Ricopia fedelmente la parte dei record che comincia con la riga contenente "click on help." e finisce con la riga contenente "I want to click on Scroll", comprese entrambe.
□ □ □ □ □
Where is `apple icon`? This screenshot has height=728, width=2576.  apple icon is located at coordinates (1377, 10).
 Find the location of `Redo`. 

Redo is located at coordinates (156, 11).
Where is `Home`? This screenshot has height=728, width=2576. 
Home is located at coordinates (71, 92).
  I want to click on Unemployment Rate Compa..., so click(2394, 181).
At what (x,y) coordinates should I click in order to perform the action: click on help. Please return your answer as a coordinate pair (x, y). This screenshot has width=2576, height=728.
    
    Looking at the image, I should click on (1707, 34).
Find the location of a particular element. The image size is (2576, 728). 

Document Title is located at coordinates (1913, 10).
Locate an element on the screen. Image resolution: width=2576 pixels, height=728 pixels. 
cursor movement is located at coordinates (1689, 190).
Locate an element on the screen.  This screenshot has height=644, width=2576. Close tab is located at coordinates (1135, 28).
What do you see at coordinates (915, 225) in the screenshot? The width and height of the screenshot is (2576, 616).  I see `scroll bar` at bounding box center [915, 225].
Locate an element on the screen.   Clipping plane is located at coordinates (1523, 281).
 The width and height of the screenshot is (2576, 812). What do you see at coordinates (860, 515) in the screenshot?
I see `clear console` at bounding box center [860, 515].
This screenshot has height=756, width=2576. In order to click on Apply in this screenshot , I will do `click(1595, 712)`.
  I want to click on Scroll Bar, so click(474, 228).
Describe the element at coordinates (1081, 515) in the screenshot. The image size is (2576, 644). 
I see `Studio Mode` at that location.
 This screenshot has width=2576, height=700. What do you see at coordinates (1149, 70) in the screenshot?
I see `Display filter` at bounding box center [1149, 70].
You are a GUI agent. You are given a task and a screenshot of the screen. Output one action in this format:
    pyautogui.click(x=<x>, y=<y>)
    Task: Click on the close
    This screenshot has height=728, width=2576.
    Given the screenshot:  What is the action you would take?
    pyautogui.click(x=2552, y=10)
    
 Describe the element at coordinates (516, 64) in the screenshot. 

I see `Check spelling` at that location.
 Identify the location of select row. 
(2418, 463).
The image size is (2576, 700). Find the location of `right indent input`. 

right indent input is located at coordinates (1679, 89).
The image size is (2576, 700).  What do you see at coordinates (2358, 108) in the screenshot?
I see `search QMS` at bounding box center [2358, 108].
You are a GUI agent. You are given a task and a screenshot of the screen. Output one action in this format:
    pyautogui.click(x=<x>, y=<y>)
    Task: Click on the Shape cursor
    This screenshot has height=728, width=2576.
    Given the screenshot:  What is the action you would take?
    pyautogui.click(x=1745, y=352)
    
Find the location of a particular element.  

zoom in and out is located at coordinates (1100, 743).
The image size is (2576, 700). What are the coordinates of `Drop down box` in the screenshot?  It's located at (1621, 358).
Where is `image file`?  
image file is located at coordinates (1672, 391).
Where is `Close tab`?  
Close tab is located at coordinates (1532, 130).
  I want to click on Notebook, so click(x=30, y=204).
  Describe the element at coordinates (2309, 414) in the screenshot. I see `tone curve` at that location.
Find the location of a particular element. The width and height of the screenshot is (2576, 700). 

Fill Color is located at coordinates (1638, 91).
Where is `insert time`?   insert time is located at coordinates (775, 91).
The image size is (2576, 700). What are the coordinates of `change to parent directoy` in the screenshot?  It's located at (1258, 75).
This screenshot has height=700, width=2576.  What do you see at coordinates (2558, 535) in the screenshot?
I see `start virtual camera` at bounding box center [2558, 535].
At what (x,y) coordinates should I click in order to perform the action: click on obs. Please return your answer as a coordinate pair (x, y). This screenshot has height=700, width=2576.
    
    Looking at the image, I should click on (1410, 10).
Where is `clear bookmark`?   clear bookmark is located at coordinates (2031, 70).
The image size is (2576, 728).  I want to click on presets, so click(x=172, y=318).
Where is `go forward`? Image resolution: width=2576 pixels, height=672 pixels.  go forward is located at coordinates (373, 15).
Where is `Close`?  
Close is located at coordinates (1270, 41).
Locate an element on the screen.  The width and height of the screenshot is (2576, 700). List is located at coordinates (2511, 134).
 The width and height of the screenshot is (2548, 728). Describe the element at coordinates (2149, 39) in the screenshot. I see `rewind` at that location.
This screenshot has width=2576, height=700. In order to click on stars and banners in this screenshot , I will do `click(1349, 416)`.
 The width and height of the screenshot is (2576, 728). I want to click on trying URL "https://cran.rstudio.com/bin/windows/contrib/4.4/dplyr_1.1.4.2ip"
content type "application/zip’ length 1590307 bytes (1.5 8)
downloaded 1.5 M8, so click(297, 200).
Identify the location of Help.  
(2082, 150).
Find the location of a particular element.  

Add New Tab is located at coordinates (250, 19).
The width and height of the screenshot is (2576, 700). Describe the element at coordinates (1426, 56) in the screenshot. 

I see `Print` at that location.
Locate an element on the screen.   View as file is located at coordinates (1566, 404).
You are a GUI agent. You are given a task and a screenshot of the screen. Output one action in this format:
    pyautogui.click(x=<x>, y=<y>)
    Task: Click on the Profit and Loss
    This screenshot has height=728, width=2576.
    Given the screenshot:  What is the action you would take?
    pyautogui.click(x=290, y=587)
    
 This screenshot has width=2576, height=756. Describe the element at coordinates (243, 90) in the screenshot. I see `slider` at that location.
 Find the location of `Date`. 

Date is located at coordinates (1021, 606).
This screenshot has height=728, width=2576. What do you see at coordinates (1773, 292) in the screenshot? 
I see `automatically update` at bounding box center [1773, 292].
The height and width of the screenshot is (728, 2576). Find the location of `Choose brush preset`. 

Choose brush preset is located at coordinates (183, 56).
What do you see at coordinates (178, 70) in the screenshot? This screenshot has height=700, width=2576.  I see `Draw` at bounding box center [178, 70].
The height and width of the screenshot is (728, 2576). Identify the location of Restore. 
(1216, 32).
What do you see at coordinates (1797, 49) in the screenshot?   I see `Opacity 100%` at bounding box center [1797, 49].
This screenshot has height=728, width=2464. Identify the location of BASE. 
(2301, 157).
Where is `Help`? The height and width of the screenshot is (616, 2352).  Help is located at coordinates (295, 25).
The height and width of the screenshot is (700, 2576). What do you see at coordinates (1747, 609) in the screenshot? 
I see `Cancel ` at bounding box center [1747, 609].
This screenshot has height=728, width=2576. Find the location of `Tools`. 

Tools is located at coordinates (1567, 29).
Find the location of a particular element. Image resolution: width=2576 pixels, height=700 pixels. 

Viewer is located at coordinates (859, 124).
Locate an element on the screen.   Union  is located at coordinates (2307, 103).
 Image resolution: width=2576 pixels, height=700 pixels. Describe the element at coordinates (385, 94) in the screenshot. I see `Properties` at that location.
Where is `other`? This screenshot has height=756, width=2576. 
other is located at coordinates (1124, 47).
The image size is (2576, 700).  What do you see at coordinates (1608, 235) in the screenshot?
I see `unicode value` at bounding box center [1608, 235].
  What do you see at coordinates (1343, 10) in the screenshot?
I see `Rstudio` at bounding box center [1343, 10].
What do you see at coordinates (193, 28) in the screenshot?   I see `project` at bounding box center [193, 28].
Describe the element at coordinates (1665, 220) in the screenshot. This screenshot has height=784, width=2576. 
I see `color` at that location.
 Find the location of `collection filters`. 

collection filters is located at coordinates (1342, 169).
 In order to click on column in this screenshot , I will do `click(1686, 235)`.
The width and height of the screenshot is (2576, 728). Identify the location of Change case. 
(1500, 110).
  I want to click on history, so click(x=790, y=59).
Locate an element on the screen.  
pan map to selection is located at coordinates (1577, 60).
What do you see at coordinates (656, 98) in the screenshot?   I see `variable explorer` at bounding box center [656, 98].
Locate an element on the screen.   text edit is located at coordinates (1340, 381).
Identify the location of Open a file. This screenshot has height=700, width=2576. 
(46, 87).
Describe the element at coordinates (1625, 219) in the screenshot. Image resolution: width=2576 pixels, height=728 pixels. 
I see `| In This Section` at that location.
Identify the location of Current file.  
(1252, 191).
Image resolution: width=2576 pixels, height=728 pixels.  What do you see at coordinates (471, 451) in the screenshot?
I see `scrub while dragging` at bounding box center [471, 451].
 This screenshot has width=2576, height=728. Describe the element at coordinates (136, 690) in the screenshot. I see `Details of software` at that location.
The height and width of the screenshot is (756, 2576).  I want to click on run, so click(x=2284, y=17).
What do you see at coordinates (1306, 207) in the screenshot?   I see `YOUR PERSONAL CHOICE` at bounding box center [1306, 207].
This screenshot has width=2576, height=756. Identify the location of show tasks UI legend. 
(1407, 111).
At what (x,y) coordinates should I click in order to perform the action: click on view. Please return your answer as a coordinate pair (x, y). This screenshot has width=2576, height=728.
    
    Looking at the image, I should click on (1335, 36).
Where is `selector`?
□ □ □ □ □
◆ **SOLUZIONE**
At what (x,y) coordinates should I click in order to perform the action: click on help. Please return your answer as a coordinate pair (x, y). This screenshot has width=2576, height=728.
    
    Looking at the image, I should click on (1707, 34).
Find the location of a particular element. The image size is (2576, 728). 

Document Title is located at coordinates (1913, 10).
Locate an element on the screen. Image resolution: width=2576 pixels, height=728 pixels. 
cursor movement is located at coordinates (1689, 190).
Locate an element on the screen.  This screenshot has height=644, width=2576. Close tab is located at coordinates (1135, 28).
What do you see at coordinates (915, 225) in the screenshot? The width and height of the screenshot is (2576, 616).  I see `scroll bar` at bounding box center [915, 225].
Locate an element on the screen.   Clipping plane is located at coordinates (1523, 281).
 The width and height of the screenshot is (2576, 812). What do you see at coordinates (860, 515) in the screenshot?
I see `clear console` at bounding box center [860, 515].
This screenshot has height=756, width=2576. In order to click on Apply in this screenshot , I will do `click(1595, 712)`.
  I want to click on Scroll Bar, so click(474, 228).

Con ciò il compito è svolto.